Monday, July 03, 2006

The Relational Self in Buddhist Wisdom

I have written about the possibility of a new widespread conception of the self, one in which the essentialised, Cartesian image is left behind in favour of a relational and dynamic entity. I now want to briefly consider how this conception is already applied in terms of Buddhist wisdom.

Buddhist wisdom broadly consists of insight into the conditions - the network of interdependence - from which things may have arisen as they have, and a keenly attuned capacity for dissolving and revising the meaning of situations that seem to have gone astray. A key element of this wisdom is the teaching of the three marks of existence: all things are suffering, impermanent, and without any abiding self or essence. It is with this knowledge, according to the Buddha, that one can set about dissolving the conditions of suffering.

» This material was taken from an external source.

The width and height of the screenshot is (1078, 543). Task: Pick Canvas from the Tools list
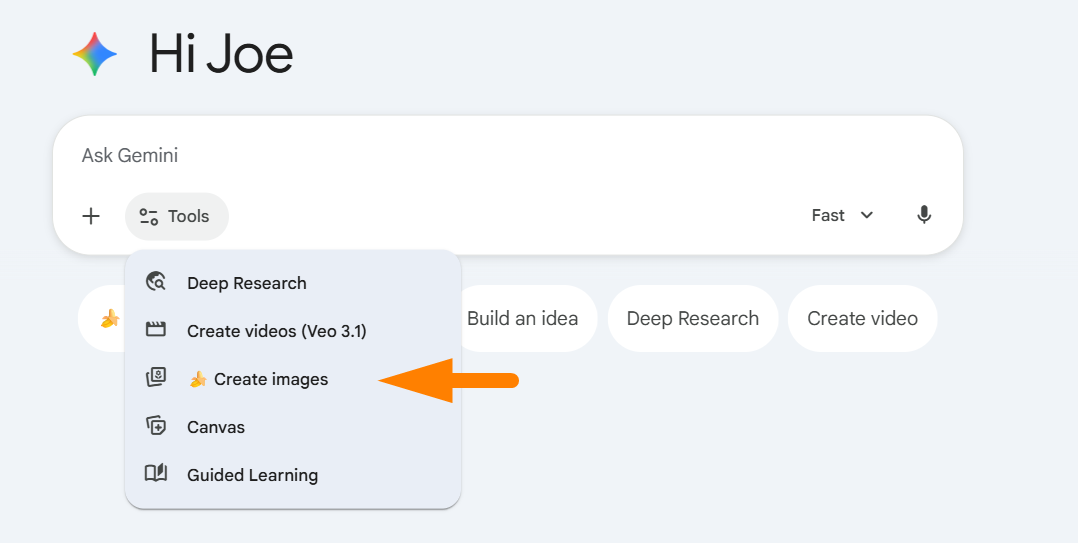216,427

Although it can often strike people as a basically negative teaching, in practice an awareness of the three marks can bring about profoundly constructive and positive insights. Perhaps the most crucial in this regard is the realization that no situation, regardless of how hopelessly conflicted it appears to be, is finally intractable. Indeed, seeing all things as impermanent is to see that change is always already taking place. The question then is not whether change is possible, but in what direction should it proceed? Because of dependent arising there are no permanent selves, no cores or essences of things or states of affairs, therefore all situations are open to positive revision and/or redirection. Finally, seeing all things as suffering is to resist the tendency to feel that if things are okay for me or for us, then they must be okay for everyone. It is also a reminder that dissolving the conditions of suffering or conflict is not a teleological affair, but an ongoing, dynamic activity.

So, Buddhist wisdom emerges as a capacity for increasingly flexible and subtly attuned responsiveness to changing relationships and possibilities between self and environment. As such, training for insight into the emptiness, i.e. the dependent arising of all things is strongly associated with meditative discipline. Meditative discipline undermines the essentialising effect of habit formation that constrains our capacity for flexible, situational response, while at the same time building a capacity for situational attunement. The general Buddhist pattern of skillfully dealing with suffering and conflict can be seen as a systematic relinquishing of our present , often habitual, horizons for relevance, responsibility, and readiness, whatever these may be. More positively phrased, it consists of developing the kind of appreciative and contributory upaya needed in order to fully accord with our situation, to expand or contract its network of interdependence, and respond to it as needed.

Finally, Buddhism does not imply an ultimate transition from a deplorable or troubling state of affairs to one that is desirable and free of trouble—a transition from a hell to a heaven. Rather, it is an active process of continuously and skillfully reorienting the pattern of relationships in which we find ourselves, indeed, the patterns by which we are at all. Thus, Buddhist liberation does not consist in being free, but in relating freely.